The CD-ROM allows users to travel through a futuristic city on board a spaceship and towards a central control system, inside of which houses a musical tower. The user must answer a musical puzzle which provides a series of options that trigger a different song on the album.

== Release ==
The album was released in the UK on 21 November 1994. It went to No. 24 on the UK Albums Chart and reached gold certification by the British Phonographic Industry. Its US release followed in January 1995 on Reprise Records.

The album was released as a CD and, shortly afterwards, as an Enhanced CD of which two versions were made. Both versions' initial pressings contained an image of a manta ray flying in front of a planet on the front cover; later pressings change the image to one of a suited man holding a glowing orb with manta rays flying overhead. The second pressing of the enhanced CD contains slightly more multimedia content, including the full version of the "Let There Be Light" video. The CD audio content is the same on all versions of the album. It was also released as a vinyl LP, which has become a rare item.

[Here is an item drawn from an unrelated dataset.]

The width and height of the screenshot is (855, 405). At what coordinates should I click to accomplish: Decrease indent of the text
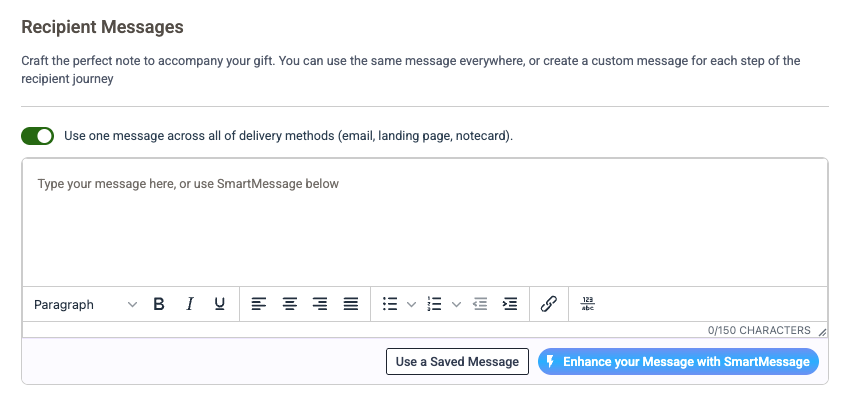(x=480, y=304)
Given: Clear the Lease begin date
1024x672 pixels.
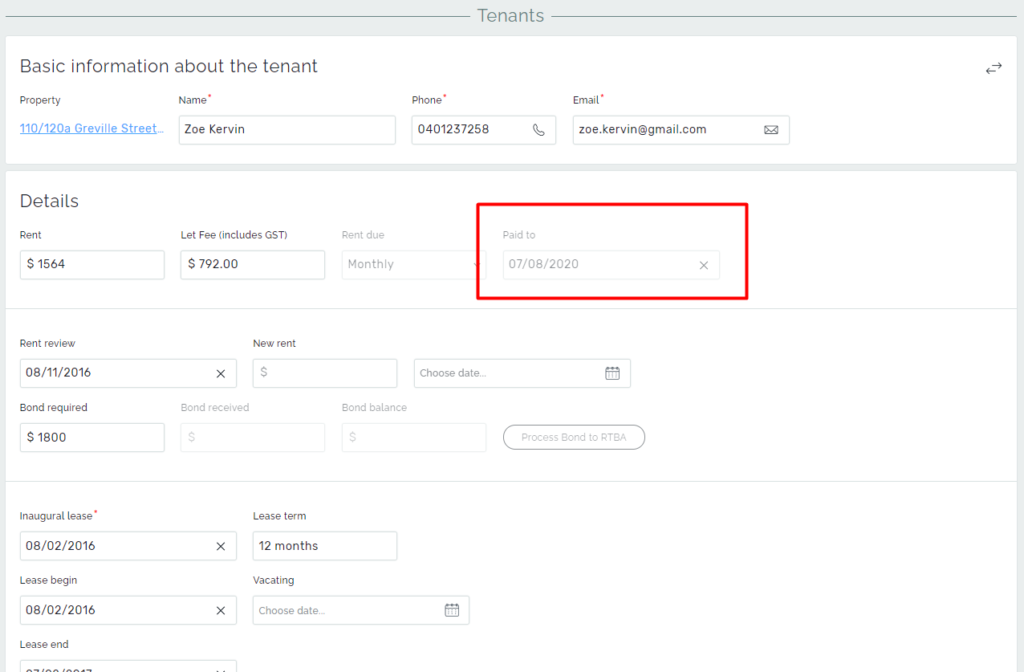Looking at the screenshot, I should (221, 610).
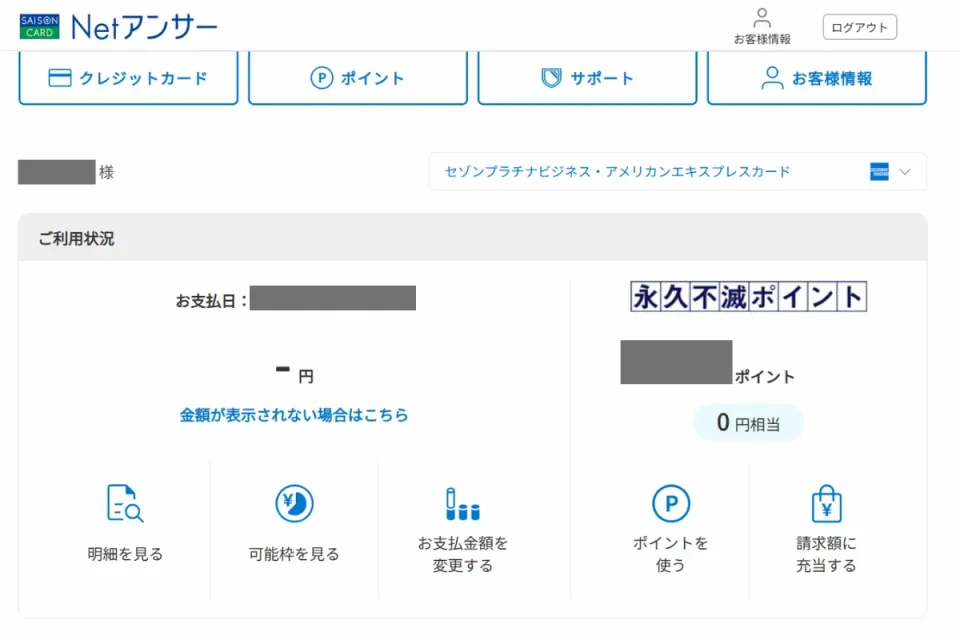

The enhanced CD content, for Apple Macintosh PowerPC computers only, was rendered on Silicon Graphics computers and used Apple's QuickTime II technology. The re-release back cover lists the "CD ROM Track" as track 000 (where all tracks have a three-digit number), and a length of 0:00. Produced in 1994 it was an early example of Enhanced CD content.

Oldfield used Emagic Logic Audio for sequencing and Pro Tools hardware for the recording of the album using a combination of tape and hard drive recording.

== Track listing ==
1. "In the Beginning" – 1:24
2. "Let There Be Light" – 4:52
3. "Supernova" – 3:29
4. "Magellan" – 4:41
5. "First Landing" – 1:16
6. "Oceania" – 3:27
7. "Only Time Will Tell" – 4:19
8. "Prayer for the Earth" – 2:10
9. "Lament for Atlantis" – 2:44
10. "The Chamber" – 1:49
11. "Hibernaculum" – 3:32
12. "Tubular World" – 3:23
13. "The Shining Ones" – 2:59
14. "Crystal Clear" – 5:42
15. "The Sunken Forest" – 2:39
16. "Ascension" – 5:48
17. "A New Beginning" – 1:33

== Personnel ==

Music
- Mike Oldfield – various instruments
- Molly Oldfield – keyboards
- Eric Caudieux – additional programming
- Mark Rutherford – additional rhythm loops
- Sugar "J" – additional rhythm loops
- Pandit Dinesh – tablas
- Cori Josias – vocals
- Ella Harper – vocals
- David Nickless – vocals
- Roame – vocals
- Nils-Aslak Valkeapää – Sámi chant for a joik on "Prayer for the Earth"
- Members of Verulam Consort – vocals
- Tallis Scholars – vocals

Excerpts:
- Bill Anders – reading from the Book of Genesis while orbiting the Moon on Christmas Eve, 1968 on "In the Beginning"
- "Vahine Taihara" by Tubuai Choir
- Mike Joseph – self hypnosis tape on "Crystal Clear"

Production
- Mike Oldfield – producer, engineer
- Gregg Jackman – assistant engineer
- Steve MacMillan – assistant engineer
- Tom Newman – assistant engineer
- Richard Barrie – technical engineer
- Bill Smith Studio – design, art direction
- Simon Fowler – portrait photography

==Charts==
===Weekly charts===

Weekly chart performance for The Songs of Distant Earth
| Chart (1995) | Peak position |
|---|---|
| Hungarian Albums (MAHASZ) | 10 |

==Certifications and sales==

| Region | Certification | Certified units/sales |
| Spain (Promusicae) | 2× Platinum | 200,000^{^} |
| United Kingdom (BPI) | Gold | 100,000^{^} |
Summaries
| Worldwide | — | 750,000 |
^{^} Shipments figures based on certification alone.